Duplicate content across multiple domains
-
I have come across a situation where we have discovered duplicate content between multiple domains. We have access to each domain and have recently within the past 2 weeks added a 301 redirect to redirect each page dynamically to the proper page on the desired domain.
My question relates to the removal of these pages. There are thousands of these duplicate pages.
I have gone back and looked at a number of these cached pages in google and have found that the cached pages that are roughly 30 days old or older. Will these pages ever get removed from google's index? Will the 301 redirect even be read by google to be redirected to the proper domain and page? If so when will that happen?
Are we better off submitting a full site removal request of the sites that carries the duplicate content at this point? These smaller sites do bring traffic on their own but I'd rather not wait 3 months for the content to be removed since my assumption is that this content is competing with the main site.
I suppose another option would be to include no cache meta tag for these pages.
Any thoughts or comments would be appreciated.
-
I went ahead and added the links to the sitemap, however when google crawled the links I receieve this message.
When we tested a sample of URLs from your Sitemap, we found that some URLs redirect to other locations. We recommend that your Sitemap contain URLs that point to the final destination (the redirect target) instead of redirecting to another URL.
However I do not understand how adding the redirected links to the sitemap will remove the old links.
-
Worth a shot. Crawl bots usually work by following links from page to the next. If links links no longer exist to those pages, then Google will have a tough time finding those pages and de-indexing them in favor or the correct pages.
Good luck!
-
One of the previous developers left a hole that caused this issue. The system shares code between sites.
-
Andrew,
The links were removed from the offending sites, but If I understand the gist of your suggestion Google won't remove them as quickly if they are no longer linked and yes I am using canonical tags. So I should create a sitemap with the previous links and once Google follows these links to the main site remove the sitemap. Is that your recommendation?
I suppose I can try this first before filing a request to remove the entire site.
-
Ah, I thought he was saying the dupe content does still exists but no more duplication is taking place after the fix. That's where I was going wrong then lol.
-
As long as the duplicate content pages no longer exist and you've set up the 301 redirects properly, this shouldn't be a long term problem. It can sometimes take Google a while to crawl through 1000's of pages to index the correct pages. You might want to include these pages in a Sitemap to speed up the process, particularly if there are no longer any links to these pages from anywhere else. Are you using canonical tags? They might also help point Google in the right direction.
I don't think a no cache meta tag would help. This is assuming the page will be crawled and by that point Google should follow the 301 and cace that page.
Hope this helps! Let me know how the situation progresses.
Andrew
-
Do you want the smaller sites to still exist?
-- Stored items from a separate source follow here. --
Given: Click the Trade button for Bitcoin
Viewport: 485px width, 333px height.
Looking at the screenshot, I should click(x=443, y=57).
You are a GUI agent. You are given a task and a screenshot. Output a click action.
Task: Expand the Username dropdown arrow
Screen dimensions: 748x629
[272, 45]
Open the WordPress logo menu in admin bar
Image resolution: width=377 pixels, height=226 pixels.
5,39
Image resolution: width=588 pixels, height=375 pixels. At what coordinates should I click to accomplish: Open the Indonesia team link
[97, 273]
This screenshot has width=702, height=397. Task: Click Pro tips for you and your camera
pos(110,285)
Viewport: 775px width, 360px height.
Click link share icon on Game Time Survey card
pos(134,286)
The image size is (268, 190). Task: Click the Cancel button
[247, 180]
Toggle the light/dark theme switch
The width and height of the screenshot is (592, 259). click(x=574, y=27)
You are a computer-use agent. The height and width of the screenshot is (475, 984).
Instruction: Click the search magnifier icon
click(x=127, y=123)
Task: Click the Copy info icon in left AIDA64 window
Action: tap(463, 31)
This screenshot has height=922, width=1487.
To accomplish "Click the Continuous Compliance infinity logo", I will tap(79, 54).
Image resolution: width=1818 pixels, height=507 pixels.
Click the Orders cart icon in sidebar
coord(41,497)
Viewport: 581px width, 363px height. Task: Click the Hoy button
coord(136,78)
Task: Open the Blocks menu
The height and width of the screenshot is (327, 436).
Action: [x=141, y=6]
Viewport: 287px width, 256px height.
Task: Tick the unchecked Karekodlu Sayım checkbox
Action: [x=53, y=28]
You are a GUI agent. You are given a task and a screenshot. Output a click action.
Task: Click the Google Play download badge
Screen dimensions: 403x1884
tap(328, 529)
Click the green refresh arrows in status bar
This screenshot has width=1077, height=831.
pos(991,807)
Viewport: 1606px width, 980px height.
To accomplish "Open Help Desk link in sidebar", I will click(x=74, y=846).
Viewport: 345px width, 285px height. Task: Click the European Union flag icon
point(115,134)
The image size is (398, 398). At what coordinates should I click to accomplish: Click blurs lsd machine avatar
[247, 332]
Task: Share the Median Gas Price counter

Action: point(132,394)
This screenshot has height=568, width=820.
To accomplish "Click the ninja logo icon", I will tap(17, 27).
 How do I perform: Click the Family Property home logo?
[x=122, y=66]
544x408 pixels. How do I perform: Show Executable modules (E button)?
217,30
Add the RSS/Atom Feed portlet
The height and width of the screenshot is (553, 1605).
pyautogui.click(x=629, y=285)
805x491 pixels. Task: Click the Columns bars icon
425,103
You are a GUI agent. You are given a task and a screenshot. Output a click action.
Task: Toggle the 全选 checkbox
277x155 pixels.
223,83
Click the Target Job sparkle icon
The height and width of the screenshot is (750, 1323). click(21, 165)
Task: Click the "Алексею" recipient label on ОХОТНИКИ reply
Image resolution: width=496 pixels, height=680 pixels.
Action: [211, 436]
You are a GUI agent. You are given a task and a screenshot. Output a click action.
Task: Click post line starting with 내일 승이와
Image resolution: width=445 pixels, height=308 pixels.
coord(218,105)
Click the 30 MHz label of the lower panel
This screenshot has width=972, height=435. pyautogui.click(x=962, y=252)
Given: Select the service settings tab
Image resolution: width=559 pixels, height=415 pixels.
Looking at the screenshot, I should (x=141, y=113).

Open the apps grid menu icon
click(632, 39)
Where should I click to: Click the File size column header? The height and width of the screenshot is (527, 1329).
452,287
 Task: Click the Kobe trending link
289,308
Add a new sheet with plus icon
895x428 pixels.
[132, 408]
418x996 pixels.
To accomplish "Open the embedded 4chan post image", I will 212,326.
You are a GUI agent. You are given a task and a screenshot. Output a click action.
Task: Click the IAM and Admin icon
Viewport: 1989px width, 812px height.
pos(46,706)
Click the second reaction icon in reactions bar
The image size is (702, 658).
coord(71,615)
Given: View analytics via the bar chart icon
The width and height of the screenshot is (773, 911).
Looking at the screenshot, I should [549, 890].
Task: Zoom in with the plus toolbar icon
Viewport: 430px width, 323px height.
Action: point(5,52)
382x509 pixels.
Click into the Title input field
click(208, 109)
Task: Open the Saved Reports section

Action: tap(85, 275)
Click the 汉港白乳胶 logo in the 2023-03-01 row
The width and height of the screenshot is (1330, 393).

If they don't matter at all then you could always take them offline though that's not recommended for obvious reasons (but it would get them out of the index fairly quick).
If they still need to exist then we're just back to the same thing, changing the content on them. If the problem has been fixed to stop further duplication then that's fine... you could limit the damage by having all of those smaller sites be dupes of each other but not of the main site by rewriting the smaller ones with one lot of content, or the main one. At least that way they will only be competing with each other and not the main site any more.
Or have I still got the wrong end of the stick?
-
I am referring to an e-commerce site, so yes its dynamic. The hole has been plugged (so to speak) but the content still exists in the google cache.
-
Ah I see, so it's a CMS which pumps out content then?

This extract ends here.